AW物語 綱引き編

今の立派なアイシン・エィ・ダブリュ株式会社(以下AW)があるのはAW初期の方々が企業風土含め製品を開発してくれたおかげだと思います。特にAWの開発の人たちはすごいです。開発が頑張ったから今のAWがあると思います。

AWの始まりは アイシン精機から分社して ボルグワーナー社と合弁となったので、 得体のしれない会社でありリクルートしてもろくなのが集らなったようです。 当然創業期は優秀な賢い人は入ってこなかったです。

ただ、頑張り、パワーはすごいです。

私の同期の者も何人かいますが、毎日夜の12時を回って仕事をしていました。土曜日は当然毎週、日曜日も出ていました。月の時間外労働時間は200時間を超えていました。200時間というと、毎日11時までやっても月の時間外は100時間しかならなので、休出はあたりまえでした。当然半分ぐらいしか認められなかったです。(今は全部認められてます)ある時は朝の3時まで、その次の日はさらに朝の5時までやって家に風呂に入りに帰ってまた会社に来て、さすがに土曜は2、3時間の残業のようでしたがとても大変そうでした。私はまだ楽な方でして毎日11時、土曜日も毎週出勤していたぐらいです。

そんな開発部隊が頑張っている姿が伝わってくるから、生産部隊もその開発の頑張りに負けないようにと頑張る風土ができています。このように開発と生産がお互いに綱引きするようになっているとどんどん良くなっていきます。これが逆に、開発が楽をしているから生産も楽をしようと引っ張り合いするとだんだん悪くなっていきます。
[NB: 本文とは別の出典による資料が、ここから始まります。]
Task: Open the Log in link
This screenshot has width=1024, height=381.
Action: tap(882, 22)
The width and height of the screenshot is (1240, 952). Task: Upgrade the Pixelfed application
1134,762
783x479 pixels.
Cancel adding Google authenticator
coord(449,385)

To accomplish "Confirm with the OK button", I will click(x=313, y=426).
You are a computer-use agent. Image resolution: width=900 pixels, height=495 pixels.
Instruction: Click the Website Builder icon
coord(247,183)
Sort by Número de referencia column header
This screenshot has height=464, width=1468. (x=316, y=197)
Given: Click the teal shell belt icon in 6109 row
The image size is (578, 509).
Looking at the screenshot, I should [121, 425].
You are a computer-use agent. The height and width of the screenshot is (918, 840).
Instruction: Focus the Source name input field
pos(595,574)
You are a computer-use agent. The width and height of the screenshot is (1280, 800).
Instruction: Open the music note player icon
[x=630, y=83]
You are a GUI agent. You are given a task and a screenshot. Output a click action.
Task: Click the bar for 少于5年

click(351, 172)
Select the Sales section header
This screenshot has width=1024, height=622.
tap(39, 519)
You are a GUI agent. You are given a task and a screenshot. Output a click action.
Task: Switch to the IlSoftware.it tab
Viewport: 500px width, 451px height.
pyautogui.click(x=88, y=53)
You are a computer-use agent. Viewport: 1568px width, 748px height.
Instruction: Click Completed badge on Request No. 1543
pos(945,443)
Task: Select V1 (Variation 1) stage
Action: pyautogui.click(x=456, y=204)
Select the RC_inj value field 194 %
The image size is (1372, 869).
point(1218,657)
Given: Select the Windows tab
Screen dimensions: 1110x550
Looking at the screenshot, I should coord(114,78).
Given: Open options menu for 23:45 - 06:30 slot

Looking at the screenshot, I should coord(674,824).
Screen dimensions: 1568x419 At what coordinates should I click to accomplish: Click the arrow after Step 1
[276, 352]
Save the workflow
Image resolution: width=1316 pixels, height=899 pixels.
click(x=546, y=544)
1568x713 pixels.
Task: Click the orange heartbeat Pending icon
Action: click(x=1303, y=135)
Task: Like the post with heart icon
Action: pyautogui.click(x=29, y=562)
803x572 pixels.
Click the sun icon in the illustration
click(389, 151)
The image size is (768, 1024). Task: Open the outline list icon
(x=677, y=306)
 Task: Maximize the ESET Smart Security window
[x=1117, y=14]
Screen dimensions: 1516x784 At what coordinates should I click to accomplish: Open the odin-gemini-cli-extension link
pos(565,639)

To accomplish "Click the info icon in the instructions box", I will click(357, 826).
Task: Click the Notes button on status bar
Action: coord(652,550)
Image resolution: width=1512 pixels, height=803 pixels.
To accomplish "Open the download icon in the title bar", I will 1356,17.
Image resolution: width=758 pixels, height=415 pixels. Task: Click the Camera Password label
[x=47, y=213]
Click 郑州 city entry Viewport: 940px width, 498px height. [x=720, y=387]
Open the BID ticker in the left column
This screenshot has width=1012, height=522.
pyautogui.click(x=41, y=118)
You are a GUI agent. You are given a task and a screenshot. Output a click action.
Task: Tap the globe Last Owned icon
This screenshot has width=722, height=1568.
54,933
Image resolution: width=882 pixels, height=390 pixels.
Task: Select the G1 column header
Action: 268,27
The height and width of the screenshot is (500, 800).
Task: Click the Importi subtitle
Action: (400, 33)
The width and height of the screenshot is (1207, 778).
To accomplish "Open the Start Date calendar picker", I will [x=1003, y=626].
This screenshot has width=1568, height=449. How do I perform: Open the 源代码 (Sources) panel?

だから開発方にはぜひ頑張って引っ張っていってほしい。

 AWの最初の開発のリーダ、諸戸さんですが、とても素晴らしいひとでした。AWは41年前にアメリカのボルグワーナー社と合弁で始まりました。合弁で始まりましたワーナ社は実は日本に技術を伝える気がなかったようでした。AWの技術者がワーナ社に技術打ち合わせに行ったとき、図面の開示をしてくれませんでした。会議室に物だけ並べられて、ワーナの人は出てってしまし残されたのはAWの技術者だけでした。そんな時、その諸戸さんは突然、白紙にワークを載せ鉛筆でトレースし出しました。このようにワーナ社から技術を盗んで日本で良いA/Tを作れるようになりました。

 AWはアイシン精機の子会社として作られ、作られたときアイシン精機からAWに移った方はすごく屈辱を感じていたようです。だからより一層頑張っていたようです。

 AWがナビを最初に開発していたとき、お客さんトヨタで打ち合わせをして夜8時ぐらいに終わって色々宿題事項をもらいました。すると打ち合わせに一緒にでていた上司が、「よし会社に戻って、打ち合わせをやるぞ!」と言い出し、AWへ戻って9時ぐらいから打ち合わせをして、明日再度報告することになり、明け方まで担当者は内容をまとめることとなって大変だったそうです。しかし翌日に回答の打ち合わせしたので、トヨタ側も完璧な資料は求めていなく報告を聞いてくれコミュニケーションが深まり信頼関係を築けたそうです。

 元トヨタの社長の渡辺さんがAWへ来たときその話をしてくれました。「前日の夜まで打ち合わせをして翌日その質問事項について回答してきて、なんてレスポンスの良い会社だ。目を真っ赤にしてきて、昨日は夜遅くまでやったんだろうな。頑張ったんだな~。」と感心したそうです。

 このように、頑張ればお客さんはその場では言いませんが、心の中では見てくれています。だから、すぐに受注に結び付かなくても気を落とさなく地道に頑張っていきましょう。